Vu de Marseille ce spectacle, réputé démocratique, ne manque pas de saveur, si on prend le temps de le décrypter à l’aune des dernières secousses.
Dans ce brouhaha médiatique, on imagine la lippe gourmande de ceux qui ont vu ainsi tomber dans leur écuelle quelques bribes d’information distillées en ces temps électifs, par des ministres ou sous-ministres pressés de se hausser du col. Citons deux exemples récents.
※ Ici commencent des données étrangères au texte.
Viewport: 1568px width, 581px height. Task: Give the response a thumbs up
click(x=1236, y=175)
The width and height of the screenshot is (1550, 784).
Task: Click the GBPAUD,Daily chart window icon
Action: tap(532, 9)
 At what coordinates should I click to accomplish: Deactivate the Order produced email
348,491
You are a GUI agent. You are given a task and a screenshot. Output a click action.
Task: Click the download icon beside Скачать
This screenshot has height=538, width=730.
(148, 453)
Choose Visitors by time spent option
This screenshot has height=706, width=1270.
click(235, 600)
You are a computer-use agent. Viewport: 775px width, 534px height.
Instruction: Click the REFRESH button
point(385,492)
Stanislas Guérini, ministre de la Fonction publique, a ainsi choisi à deux mois pile poil du rendez-vous des urnes, de « lever le tabou du licenciement des fonctionnaires dans la fonction publique ». Pour faire bonne mesure il a pointé « la culture de l’évitement sur ces sujets-là ». Dans l’orchestre Renaissance certains osent dire qu’il a surtout joué à contre-temps. On imagine volontiers comment les représentants de Macron dans les Bouches-du-Rhône bataillent désormais pour trouver les rames qui leur permettront au Conseil départemental, à la Métropole, à la Mairie de remonter le courant. Le pire, c’est que l’impétrant a pointé une des singularités qui agace autant qu’elle crispe. Comment nier dans notre région la rente de situation qui se perpétue au fil des changements politiques et explique en grande partie l’incurie de nos administrations, la gestion catastrophique des ressources humaines, le mille-feuille territorial, l’impunité à perpétuité de ceux que de Marseille à Aix on stigmatise pourtant à longueur de réseaux sociaux, sans résultats. Le Suisse Jacques Necker disait : « On a souvent tort par la façon que l’on a d’avoir raison ».
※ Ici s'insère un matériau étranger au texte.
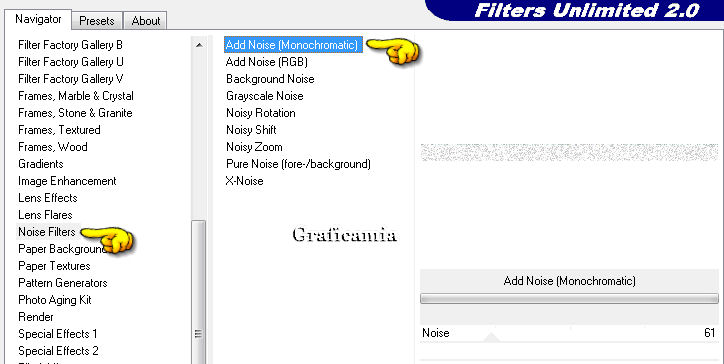Image resolution: width=724 pixels, height=364 pixels.
Task: Click the category list scroll-up arrow
Action: 199,45
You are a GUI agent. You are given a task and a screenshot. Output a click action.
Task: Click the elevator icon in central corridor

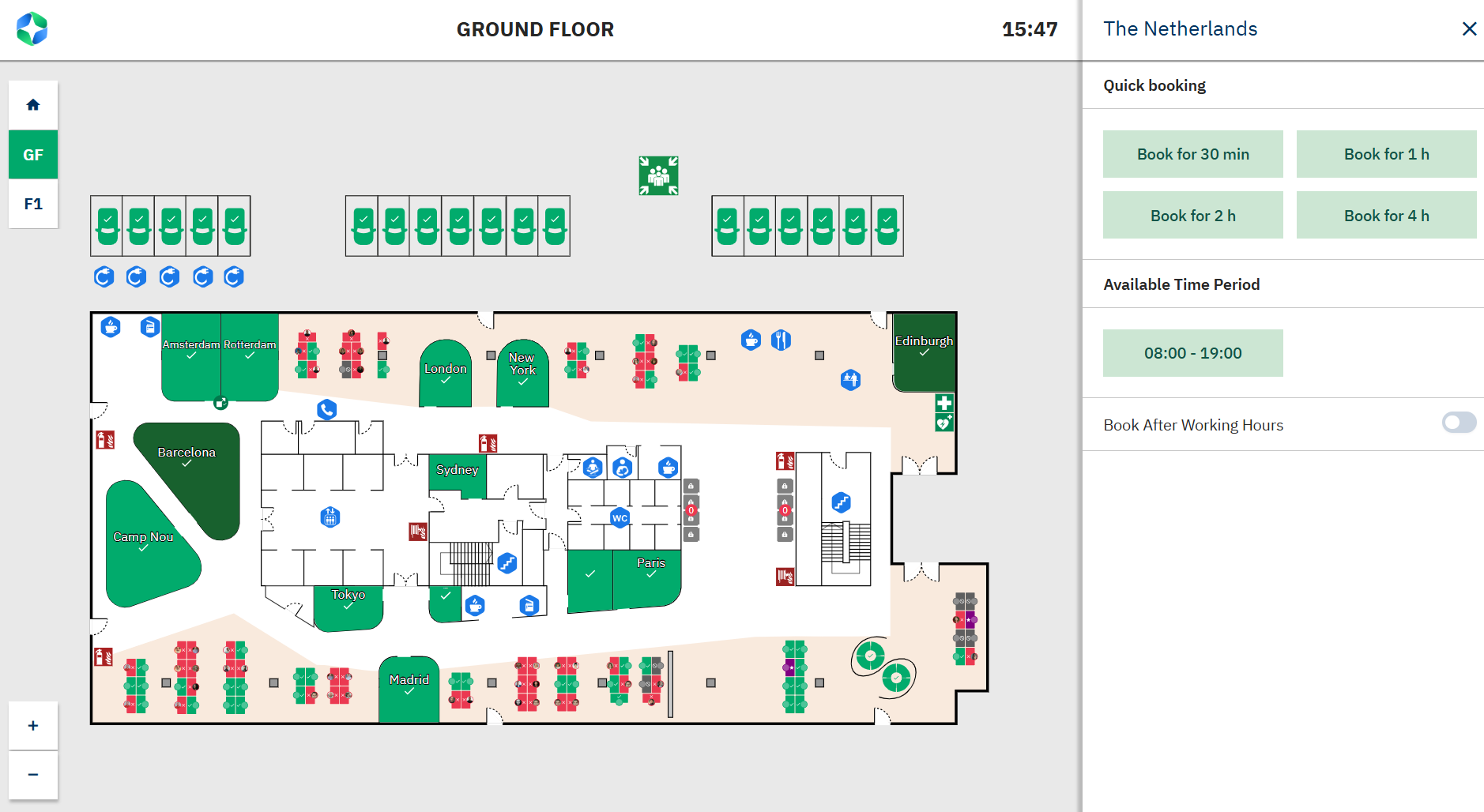pos(330,517)
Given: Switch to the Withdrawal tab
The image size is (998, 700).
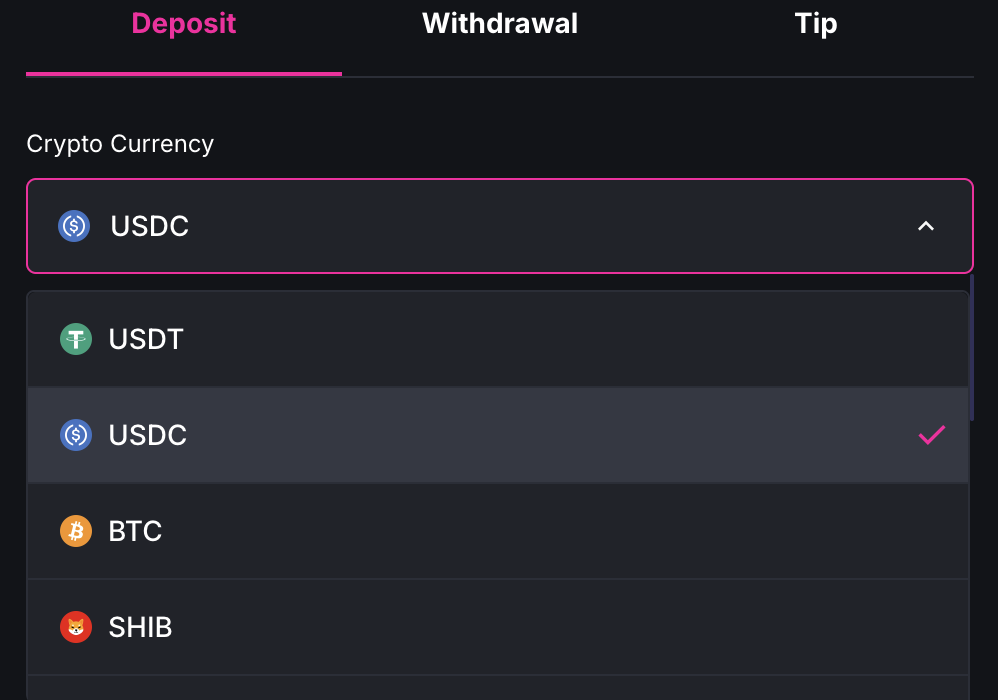Looking at the screenshot, I should (500, 24).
Autre déclaration ministérielle qui prête à sourire autour du Lacydon et bien au-delà. Le ministre délégué au Logement, Guillaume Kasbarian, veut s’atteler à combattre l’attribution à vie de logements dits sociaux, en tenant compte de l’évolution des revenus des bénéficiaires. On imagine le sourire narquois de tous ceux qui, indument, profitent depuis des décennies des passe-droit qui leur ont permis de profiter de cette manne, instrument clientéliste par excellence. J’ai souvenir d’un fonctionnaire d’Etat, connu pour sa propension à dégainer plus vite qu’il ne négociait et qui se félicitait de la vue imprenable que son logement social lui donnait sur le Frioul. Pour faire bonne mesure ce brave homme m’expliquait que ce privilège lui permettait de louer à bon prix un appartement qu’il possédait dans un autre quartier de la ville. Paix à son âme même s’il n’est pas sûr que nous parlions d’un temps révolu. Courage aux fonctionnaires de M. Kasparian pour distinguer dans leurs futures enquêtes provençales, le bon grain de l’ivraie.
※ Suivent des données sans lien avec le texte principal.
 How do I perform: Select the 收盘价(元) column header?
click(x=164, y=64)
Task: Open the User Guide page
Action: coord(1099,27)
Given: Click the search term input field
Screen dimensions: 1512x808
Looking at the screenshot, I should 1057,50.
On reconnaîtra à la Macronie le cran de monter au front alors que l’adversaire gagne partout du terrain. Le bravache Général Foch avait eu pendant la première guerre mondiale cette audace : « Mon centre cède, ma droite recule, situation excellente, j’attaque… ». C’est beau comme l’antique, à condition d’être « trois milles en arrivant au Vieux-Port ».